**Pixel coordinate grounding data:**
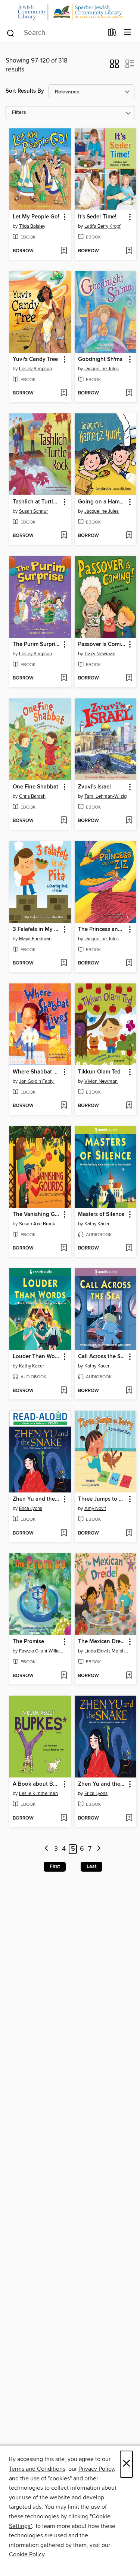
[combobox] (54, 33)
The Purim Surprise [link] (36, 644)
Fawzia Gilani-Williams (41, 1651)
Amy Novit (95, 1508)
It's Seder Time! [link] (97, 217)
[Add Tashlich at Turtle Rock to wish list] (63, 536)
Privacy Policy (96, 2469)
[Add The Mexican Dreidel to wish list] (129, 1676)
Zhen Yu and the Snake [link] (36, 1499)
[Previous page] (46, 1849)
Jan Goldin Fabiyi (37, 1081)
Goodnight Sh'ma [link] (100, 359)
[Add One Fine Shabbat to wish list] (63, 821)
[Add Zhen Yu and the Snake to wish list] (63, 1533)
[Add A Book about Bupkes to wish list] (63, 1818)
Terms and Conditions (37, 2469)
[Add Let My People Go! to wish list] (63, 251)
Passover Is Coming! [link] (102, 644)
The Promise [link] (28, 1641)
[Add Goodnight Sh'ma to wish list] (129, 393)
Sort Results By (25, 91)
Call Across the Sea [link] (102, 1356)
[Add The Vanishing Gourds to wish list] (63, 1248)
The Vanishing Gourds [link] (36, 1214)
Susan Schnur (33, 511)
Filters (19, 112)
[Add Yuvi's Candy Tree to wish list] (63, 393)
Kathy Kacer (96, 1224)
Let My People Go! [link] (36, 217)
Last (91, 1866)
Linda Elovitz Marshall (106, 1651)
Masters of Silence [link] (101, 1214)
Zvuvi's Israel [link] (94, 787)
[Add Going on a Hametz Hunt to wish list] (129, 536)
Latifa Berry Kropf (102, 226)
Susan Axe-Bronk (37, 1224)
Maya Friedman (35, 939)
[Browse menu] (127, 33)
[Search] (11, 32)
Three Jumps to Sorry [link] (102, 1499)
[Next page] (98, 1849)
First (55, 1866)
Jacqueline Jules (101, 369)
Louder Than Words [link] (36, 1356)
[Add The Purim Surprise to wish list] (63, 678)
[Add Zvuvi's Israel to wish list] (129, 821)
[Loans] (112, 33)
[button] (114, 66)
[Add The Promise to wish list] (63, 1676)
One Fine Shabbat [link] (35, 787)
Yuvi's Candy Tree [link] (35, 359)
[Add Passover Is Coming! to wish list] (129, 678)
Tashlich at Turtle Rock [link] (36, 502)
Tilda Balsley (32, 226)
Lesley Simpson (35, 369)
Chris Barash (32, 796)
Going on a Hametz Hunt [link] (102, 502)
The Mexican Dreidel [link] (102, 1641)
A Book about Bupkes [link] (36, 1784)
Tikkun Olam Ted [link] (99, 1072)
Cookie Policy (26, 2554)
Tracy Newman (99, 654)
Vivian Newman (101, 1081)
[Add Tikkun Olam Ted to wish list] (129, 1106)
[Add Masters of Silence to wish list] (129, 1248)
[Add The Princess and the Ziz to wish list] (129, 963)
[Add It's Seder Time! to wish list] (129, 251)
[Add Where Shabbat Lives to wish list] (63, 1106)
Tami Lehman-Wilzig (105, 796)
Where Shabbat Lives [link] (36, 1072)
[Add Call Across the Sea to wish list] (129, 1391)
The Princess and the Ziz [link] (102, 929)
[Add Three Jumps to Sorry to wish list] (129, 1533)
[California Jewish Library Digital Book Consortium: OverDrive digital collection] (70, 12)
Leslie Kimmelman (38, 1793)
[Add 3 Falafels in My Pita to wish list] (63, 963)
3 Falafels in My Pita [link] (36, 929)
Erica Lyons (30, 1508)
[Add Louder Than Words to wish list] (63, 1391)
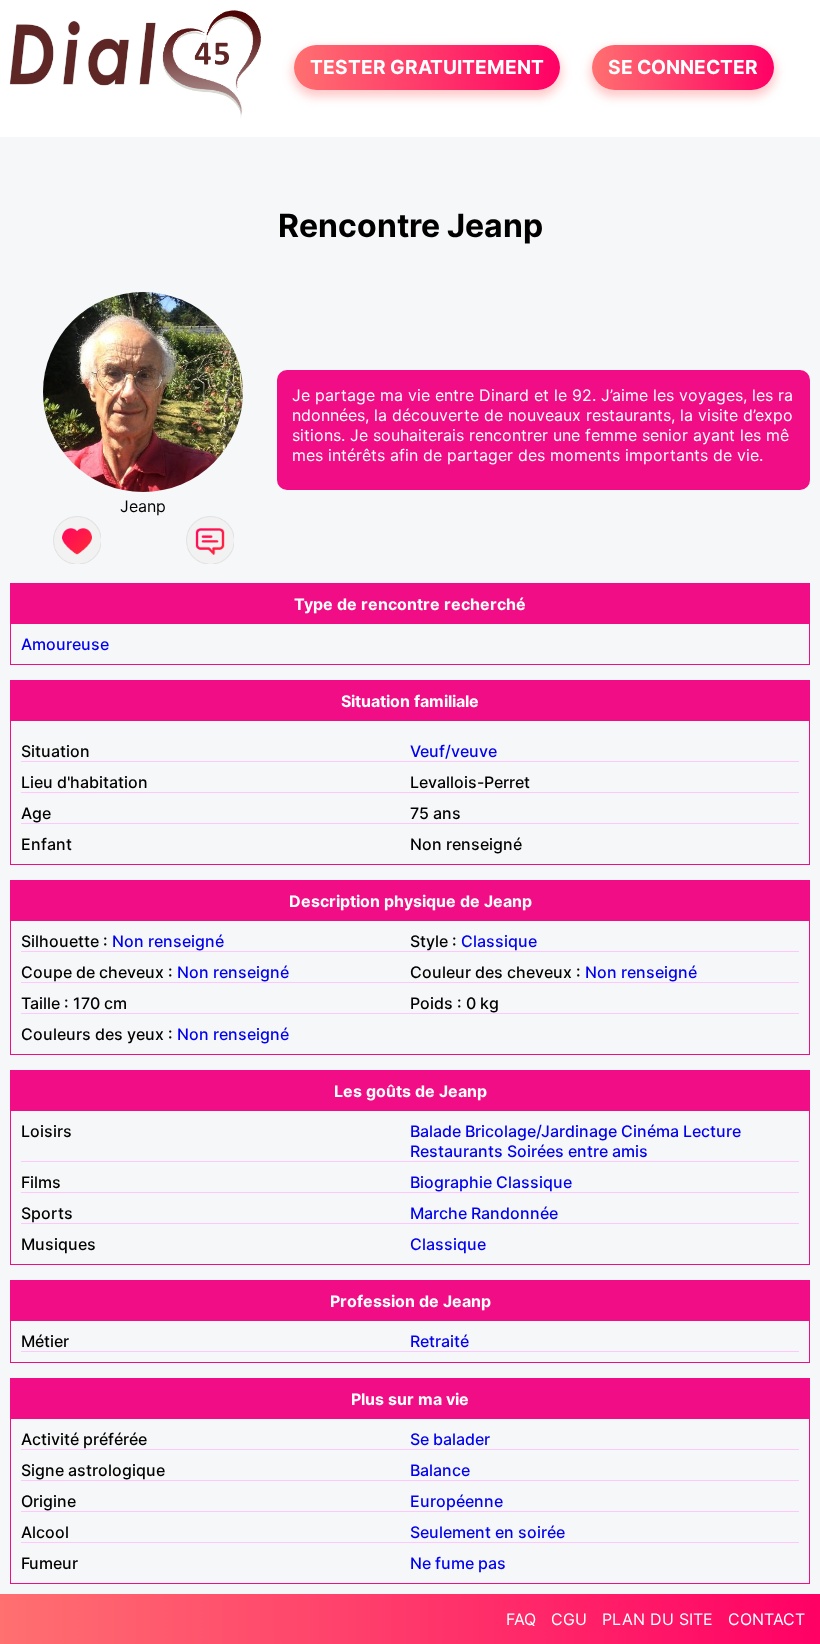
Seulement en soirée (487, 1532)
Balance (440, 1470)
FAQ (521, 1619)
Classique (499, 941)
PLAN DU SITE (657, 1619)
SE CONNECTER (683, 68)
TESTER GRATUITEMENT (427, 68)
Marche (438, 1213)
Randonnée (514, 1213)
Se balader (450, 1439)
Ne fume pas (458, 1563)
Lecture (712, 1131)
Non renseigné (168, 941)
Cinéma (650, 1131)
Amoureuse (65, 644)
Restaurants (456, 1151)
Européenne (456, 1501)
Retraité (439, 1341)
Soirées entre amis (577, 1151)
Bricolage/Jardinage (541, 1131)
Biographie (451, 1182)
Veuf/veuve (453, 751)
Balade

**WORK INSTRUCTIONS:**
Check each line above for the word "Hametz" and copy the ones that have it.

**WORKED SOLUTION:**
[Add Going on a Hametz Hunt to wish list] (129, 536)
Going on a Hametz Hunt [link] (102, 502)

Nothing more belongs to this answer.